アンハッピー・ウエディング〜後編〜
「寿々花さん…」

「ふぇ?」

「何があったんだ?このうんまい棒…どうしたんだよ?」

俺は、恐る恐る寿々花さんに尋ねてみた。

すると。

「もう一回挑戦してみようと思って、やってみたんだー」

とのこと。

「でも、百円玉持ってなかっただろ?」

「うん。だけど、百円玉じゃなくても五百円玉を入れたら、6回挑戦出来るって書いてあったから」

寿々花さんは、クレーンゲームのコイン投入口を指差した。

本当だ。百円玉一枚で1回プレイ、その隣に五百円玉の投入口があって、そちらに入れると6回挑戦出来るらしい。

百円玉を一枚入れるより、五百円玉を入れた方が1回分お得ってことか。

「五百円玉なら一枚持ってたから、そっちを入れて…6回挑戦したんだー」

「…」

「そしたら、一回目で5本、二回目で10本、三回目で20本くらい落ちてきて…」

何?その倍々ゲーム。

「6回やったら、こんなに手に入ったんだよ」

と言って、寿々花さんは獲得したビニール袋いっぱいのうんまい棒を、誇らしげに見せてくれた。

…うん。

突然の才能開花ってことだな?

一回失敗した後の適応能力が高過ぎる。

この大量のうんまい棒…。お店で買えば、確実に五百円以上…充分に元は取ってる。

元取ってるどころか、めちゃくちゃ得をしてると思う。

「面白いねー、クレーンゲーム。他にもやりたいなー」

「あ、うん…」

「よし、今度はこっちのチャッパチュップスを取ろう」

今度は、あの有名な棒付きキャンディーのクレーンゲームの前に立った。

百円玉を入れて、ゲームスタート。

プロの目つきで、アームと景品の距離を測り…。

的確な指使いでボタンを押し、手を離すと。

アームがキャンディーの山をぐっと押し、その拍子にまたしても、キャンディーの土砂崩れが発生。

ドサドサと、落ちる落ちる。大量のチャッパチュップスが獲得口に。

これには、近くを歩いていた他のお客さんも目が点になっていた。

凄い光景だよな。俺もそう思う。

「わーい。

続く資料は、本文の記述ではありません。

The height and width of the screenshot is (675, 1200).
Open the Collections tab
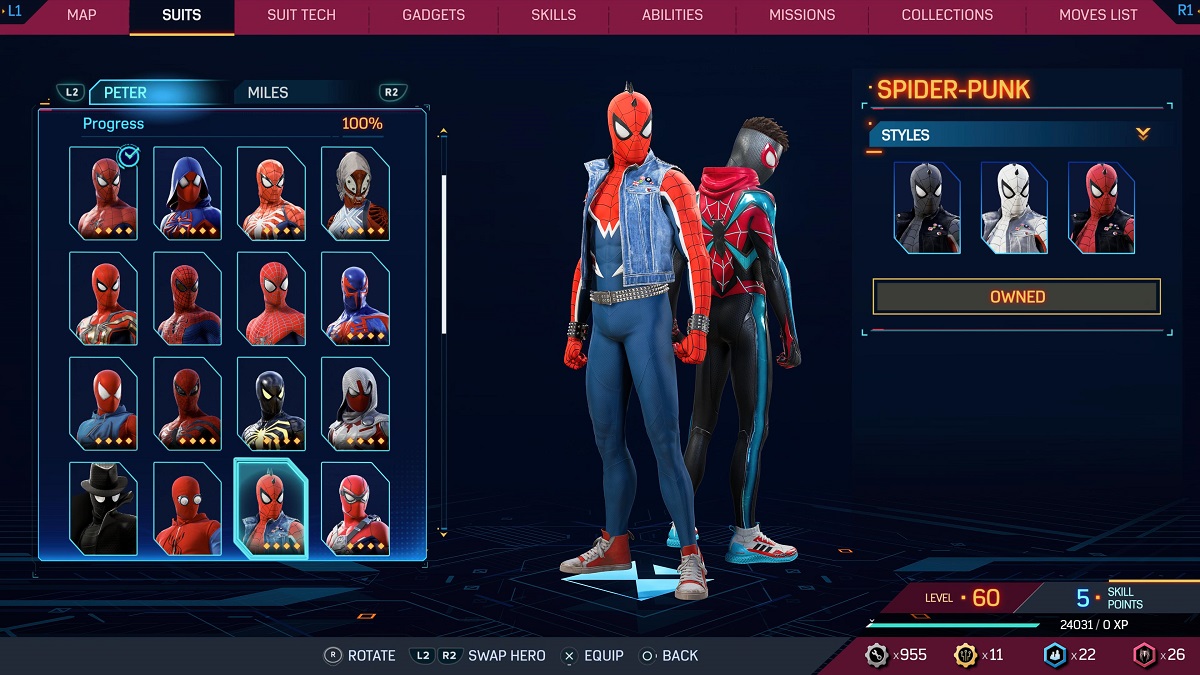[x=947, y=15]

いっぱい取れたー」

一回の挑戦で取れる量じゃないだろ、それ。

スーパーで買ったら、明らかに百円を超えている。

「もう一回やろー」

二枚目の百円玉を入れて、もう一回アームを動かすと。

一度土砂崩れを起こして、地盤が緩んでいるとでも言うのか。

一回目より更に大量のチャッパチュップスが、落ちる落ちる。

ちょ、加減をしろよ。

あんまり大量に落ちたものだから、獲得口が詰まって開かない。

結局寿々花さんは、チャッパチュップスのクレーンゲームに三百円を費やし。
 
獲得したチャッパチュップスを入れる為に、俺はもう一度さっきの店員さんに、景品袋のおかわりを頼まなければならなかった。